(STORED DATA)
============

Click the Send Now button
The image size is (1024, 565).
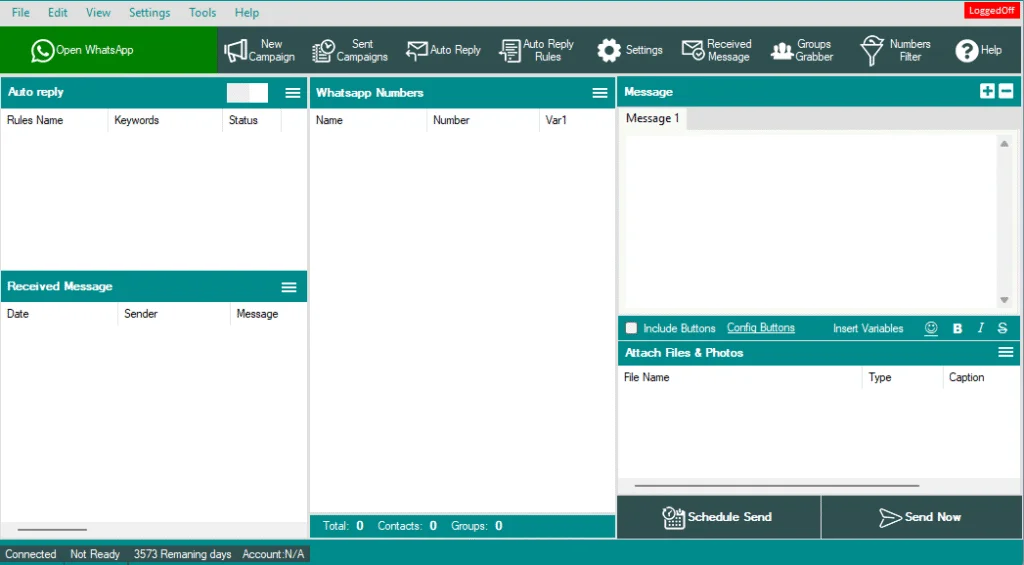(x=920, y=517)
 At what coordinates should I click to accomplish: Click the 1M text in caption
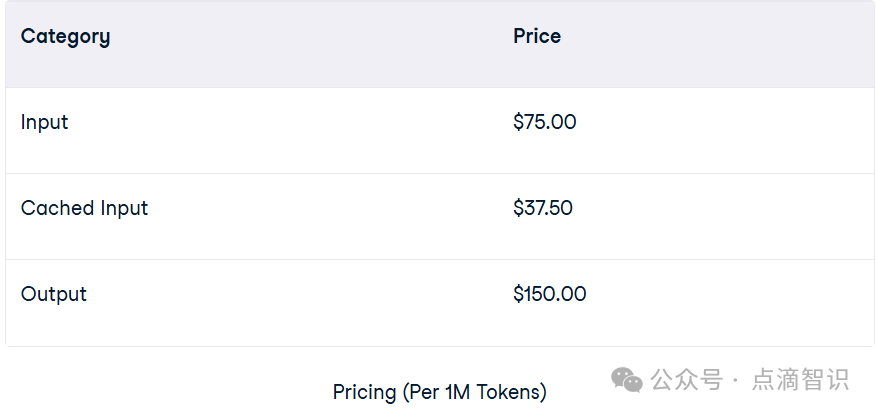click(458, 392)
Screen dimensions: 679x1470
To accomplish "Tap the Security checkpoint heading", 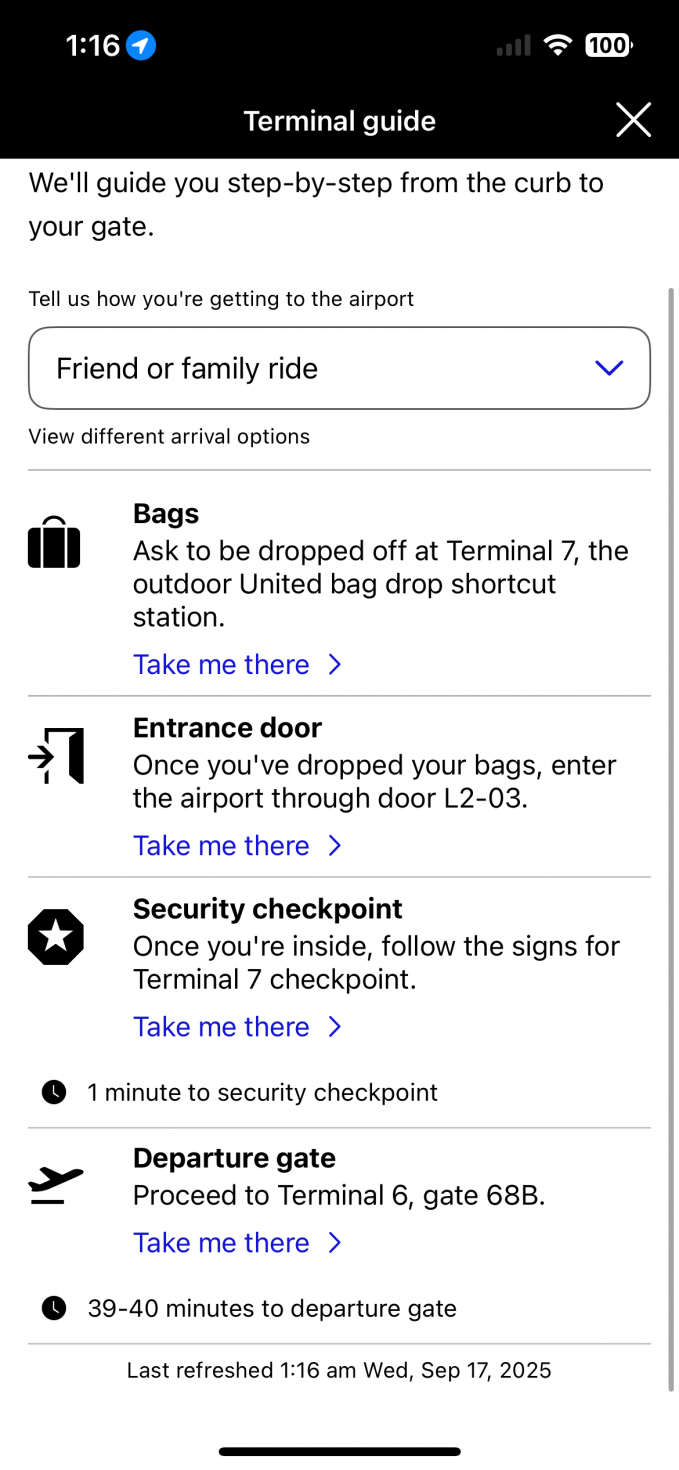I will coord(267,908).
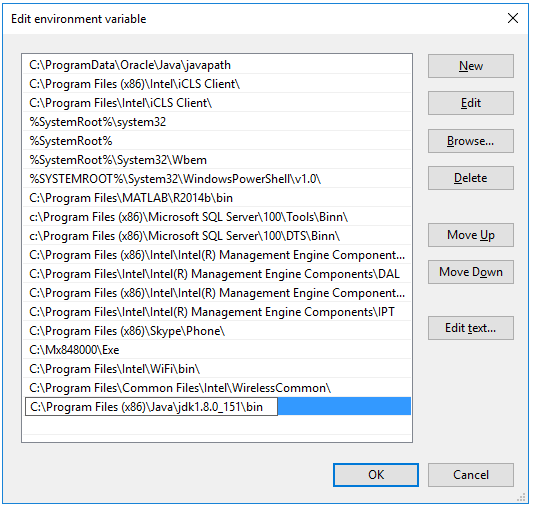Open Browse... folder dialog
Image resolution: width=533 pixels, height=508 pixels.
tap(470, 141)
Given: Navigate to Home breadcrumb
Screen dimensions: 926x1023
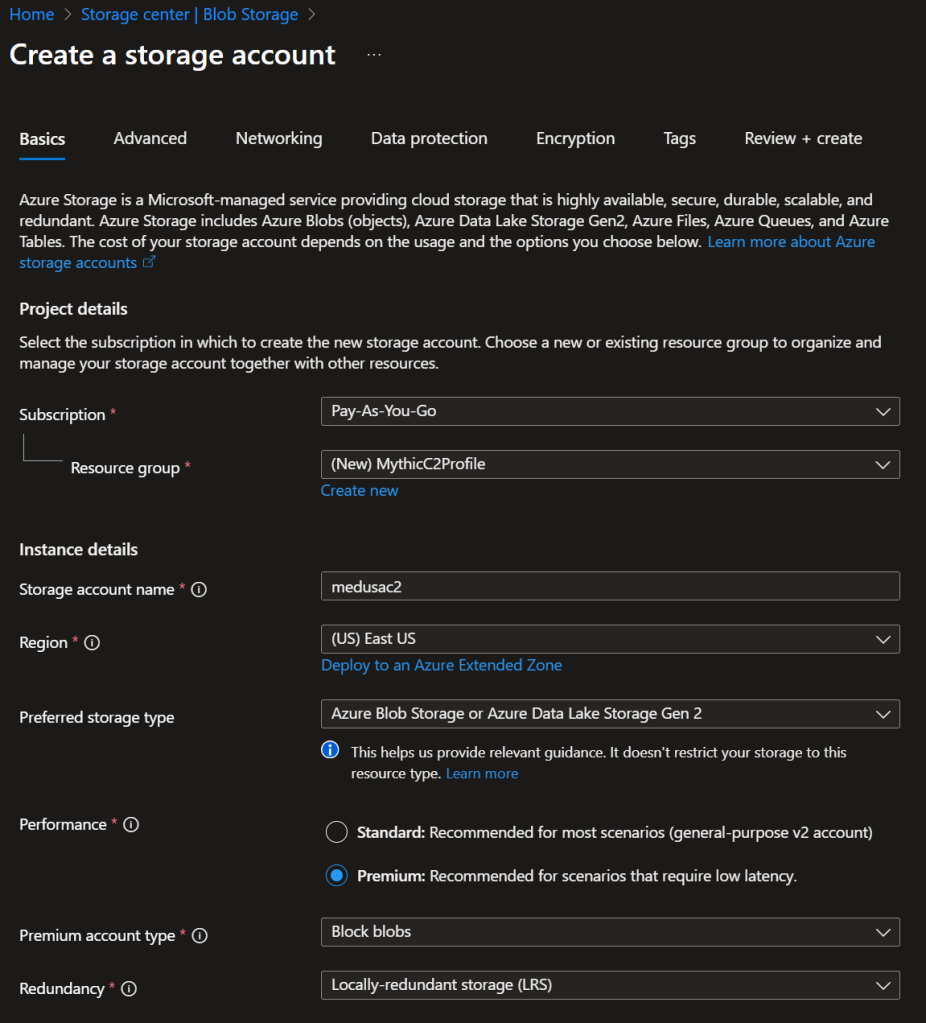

============

(EXERCISE GOAL) Show me every line in the data above that includes "dimensions".

(EXERCISE ANSWER)
Screen dimensions: 679x1470
Screen dimensions: 926x1023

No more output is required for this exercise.